Task statement
Copy the lines below word for word, skipping any image.

Collected data:
○ ○ ○ ○
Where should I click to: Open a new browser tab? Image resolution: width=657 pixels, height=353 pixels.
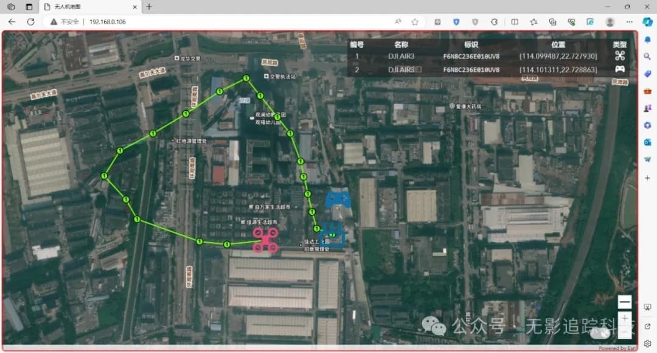(x=149, y=7)
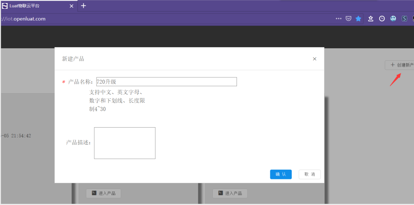Click the S extension icon in toolbar
Screen dimensions: 414x205
[x=404, y=18]
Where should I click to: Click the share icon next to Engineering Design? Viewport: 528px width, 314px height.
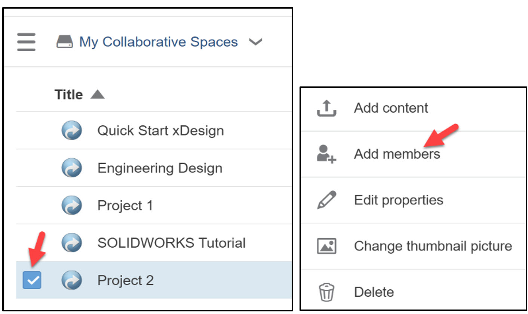(x=72, y=168)
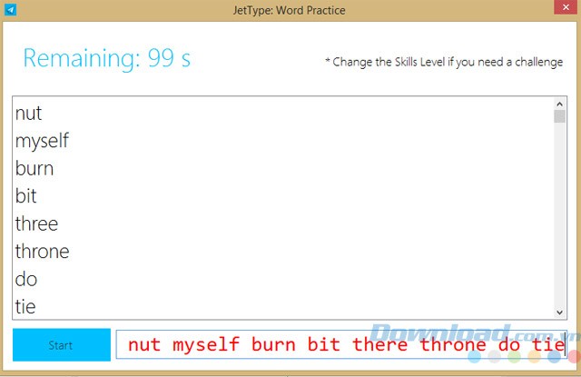
Task: Click the word list scroll up arrow
Action: pyautogui.click(x=559, y=103)
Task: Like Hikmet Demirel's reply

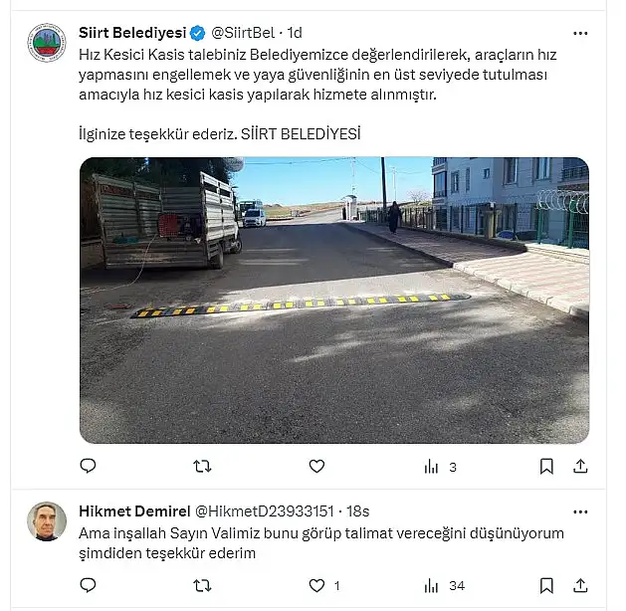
○ ○ ○ ○
Written reply
Where should I click to: Open a new browser tab? Image resolution: width=657 pixels, height=353 pixels.
(x=149, y=7)
Click the S extension icon in toolbar
Screen dimensions: 414x205
[x=404, y=18]
Where should I click to: Click the share icon next to Engineering Design? Viewport: 528px width, 314px height.
(x=72, y=168)
Task: Click the word list scroll up arrow
Action: pyautogui.click(x=559, y=103)
Task: Like Hikmet Demirel's reply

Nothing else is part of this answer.